Hobbes et Spinoza sont les pères putatifs des deux polarités, peuple et multitude. Pour Spinoza la multitudo désigne une pluralité qui persiste comme telle sur la scène publique, dans l’action collective, dans la prise en charge des affaires communes, sans converger vers un Un, sans s’évaporer sur un mode centripète. Multitude est la forme d’existence sociale et politique du Nombre1 en tant que Nombre: forme permanente, non épisodique ou interstitielle. Pour Spinoza, la multitudo est la clef de voûte des libertés civiles (cf. Spinoza 1677).

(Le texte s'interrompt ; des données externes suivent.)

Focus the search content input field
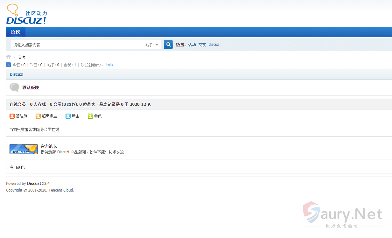Viewport: 392px width, 238px height. click(x=76, y=45)
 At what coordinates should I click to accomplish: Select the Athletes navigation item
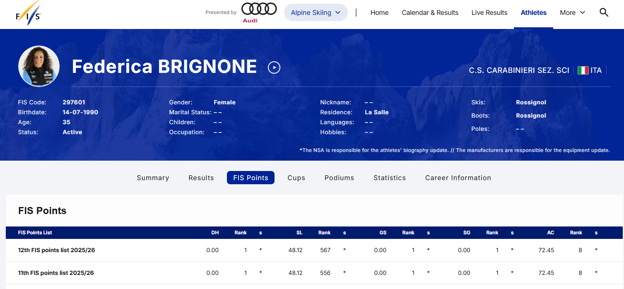[533, 13]
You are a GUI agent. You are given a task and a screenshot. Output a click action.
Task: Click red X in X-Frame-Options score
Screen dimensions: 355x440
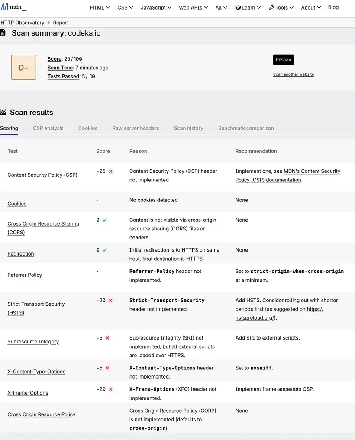[x=110, y=389]
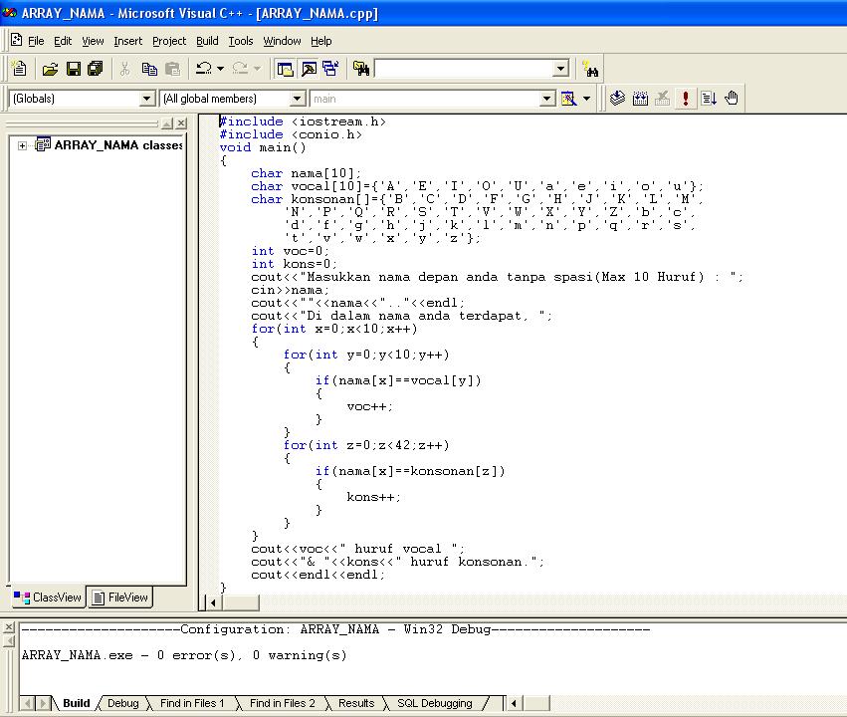Open the Debug output tab
The image size is (847, 717).
tap(122, 703)
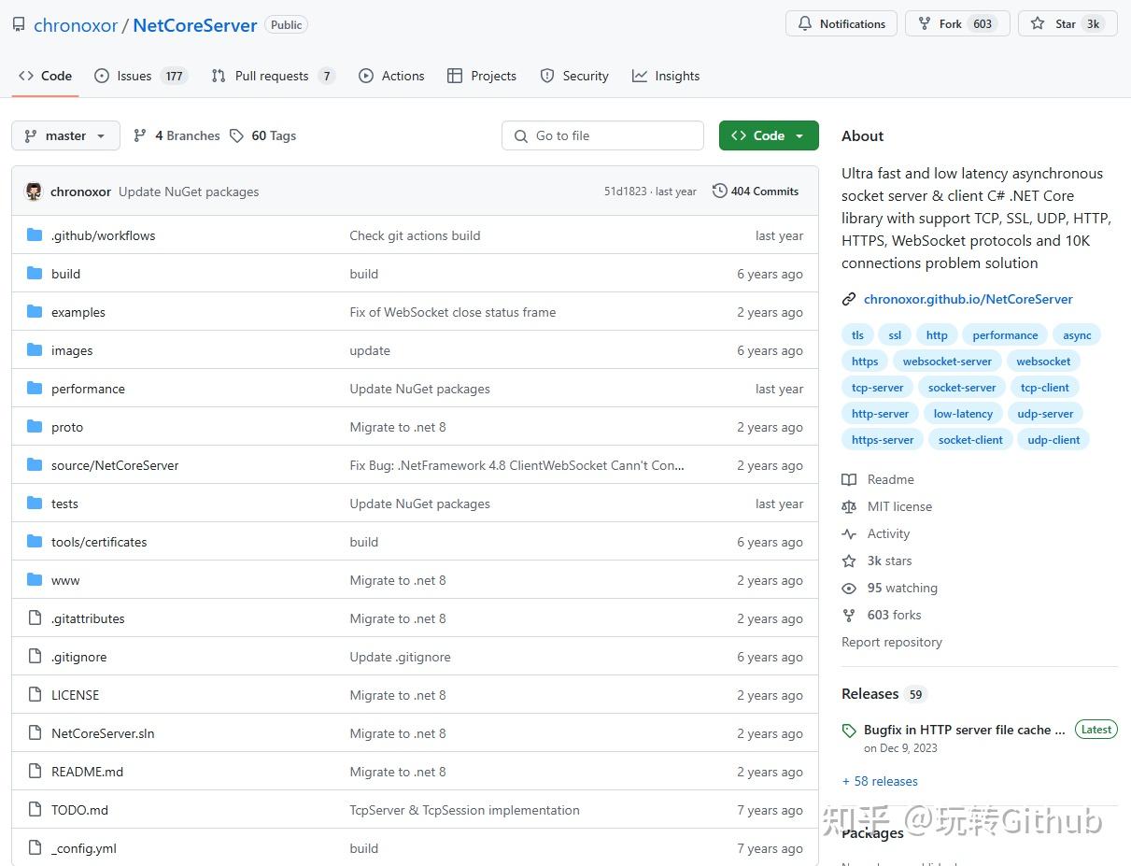This screenshot has height=866, width=1131.
Task: Click the Activity pulse icon
Action: click(849, 534)
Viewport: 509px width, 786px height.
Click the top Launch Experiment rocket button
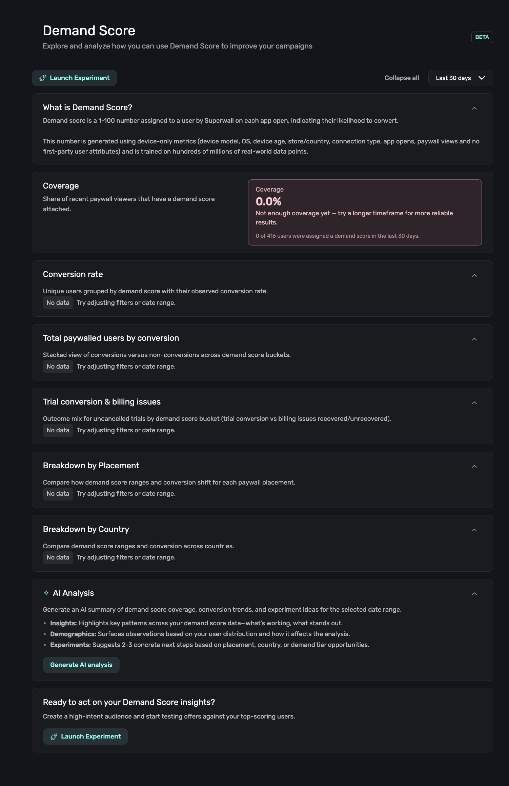coord(74,78)
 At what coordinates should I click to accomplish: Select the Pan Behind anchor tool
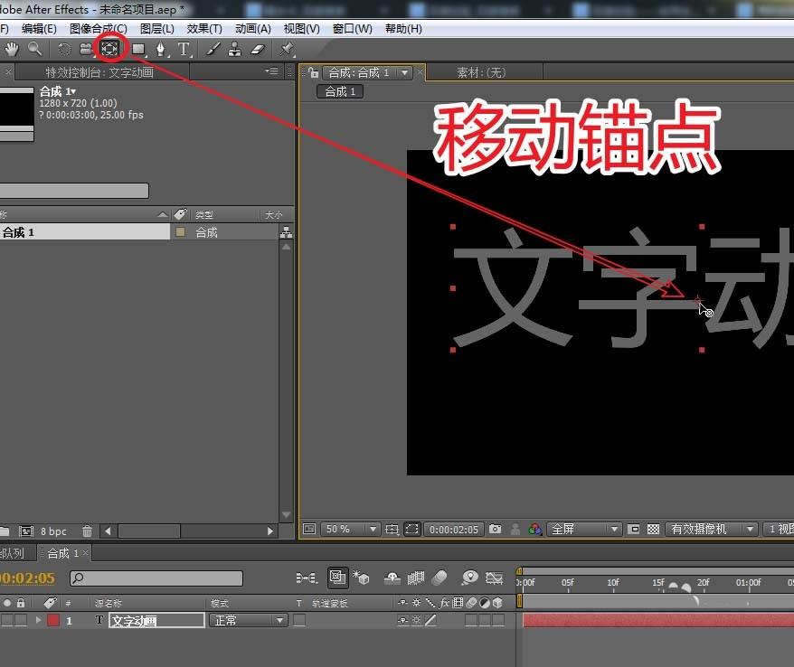109,49
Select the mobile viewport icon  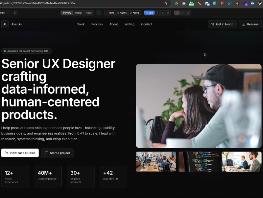188,13
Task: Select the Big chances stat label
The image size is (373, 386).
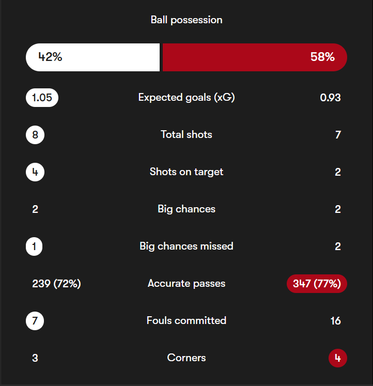Action: (x=187, y=209)
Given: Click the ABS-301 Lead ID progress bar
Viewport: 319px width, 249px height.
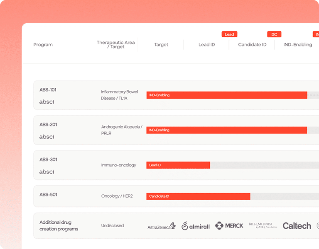Looking at the screenshot, I should point(178,165).
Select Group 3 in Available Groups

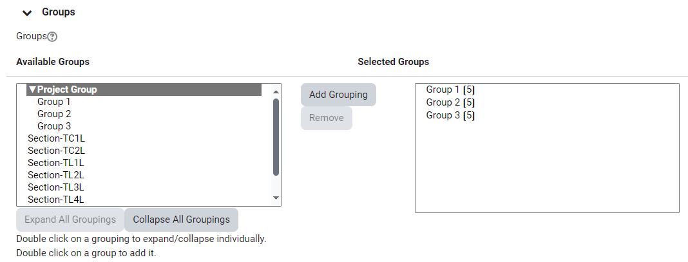54,126
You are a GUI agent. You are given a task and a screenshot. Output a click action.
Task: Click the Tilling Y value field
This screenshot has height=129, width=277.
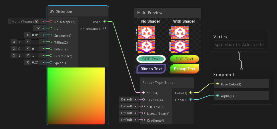pyautogui.click(x=35, y=42)
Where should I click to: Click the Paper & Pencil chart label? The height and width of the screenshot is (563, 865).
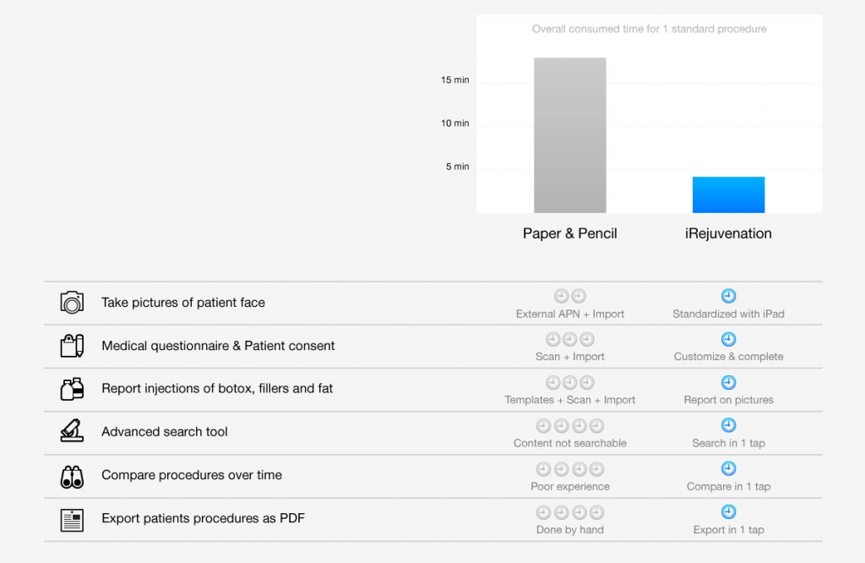point(569,233)
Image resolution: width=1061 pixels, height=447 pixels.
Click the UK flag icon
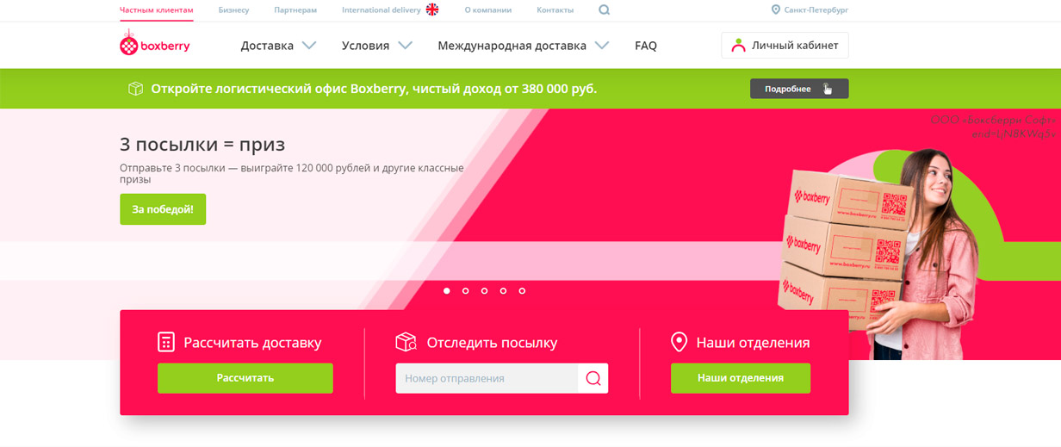pos(432,10)
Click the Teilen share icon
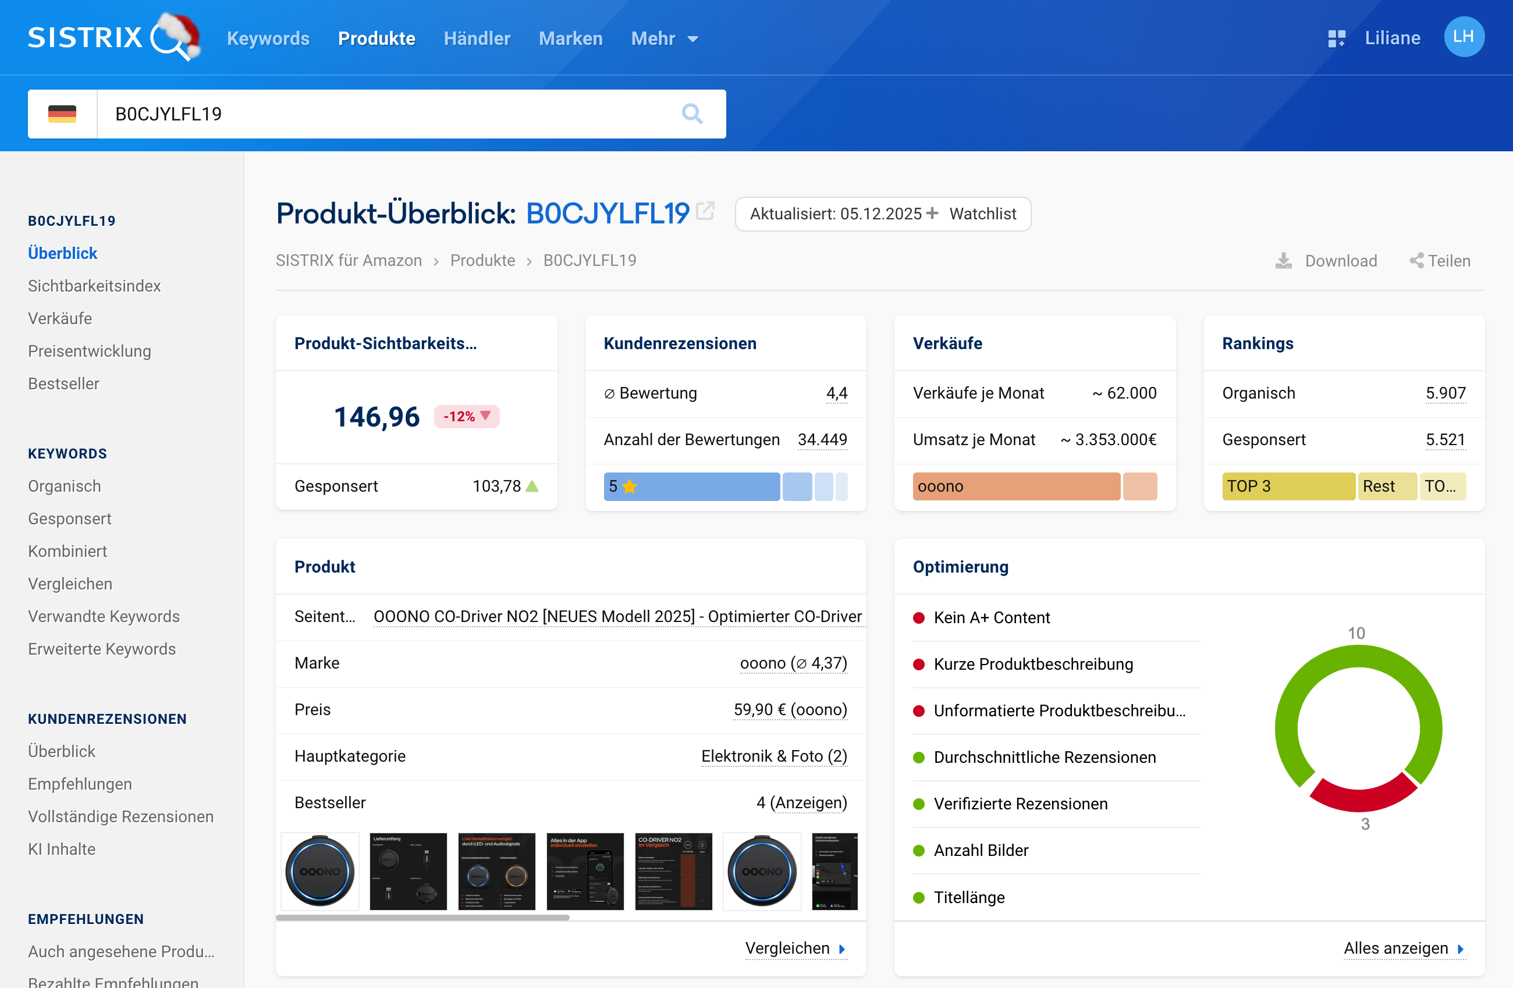1513x988 pixels. [1416, 261]
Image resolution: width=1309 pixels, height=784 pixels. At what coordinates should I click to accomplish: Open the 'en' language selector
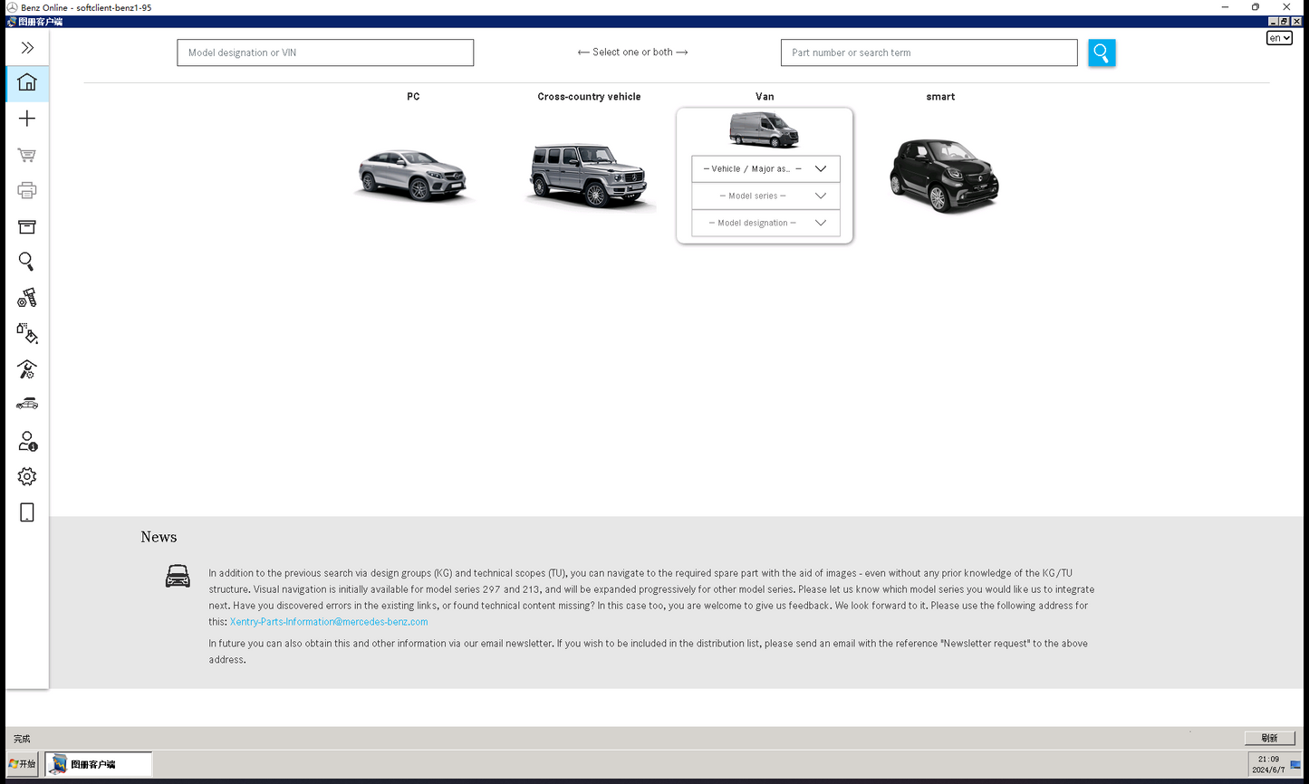click(x=1279, y=38)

Hobbes déteste la multitude – j’utilise à dessein un terme passionnel, bien peu scientifique – il se déchaîne contre elle. Dans l’existence sociale et politique du Nombre en tant que Nombre, dans la pluralité qui ne converge pas vers une unité synthétique, il voit le pire danger pour l’«empire suprême», c’est-à-dire pour ce monopole de la décision politique qu’est l’Etat. La meilleure façon de comprendre la portée d’un concept – celui de multitude dans le cas qui nous occupe – est de l’examiner avec les yeux de celui qui l’a combattu avec ténacité. C’est précisément celui qui veut l’éliminer de l’univers théorique et pratique qui en saisit toutes les implications et les nuances.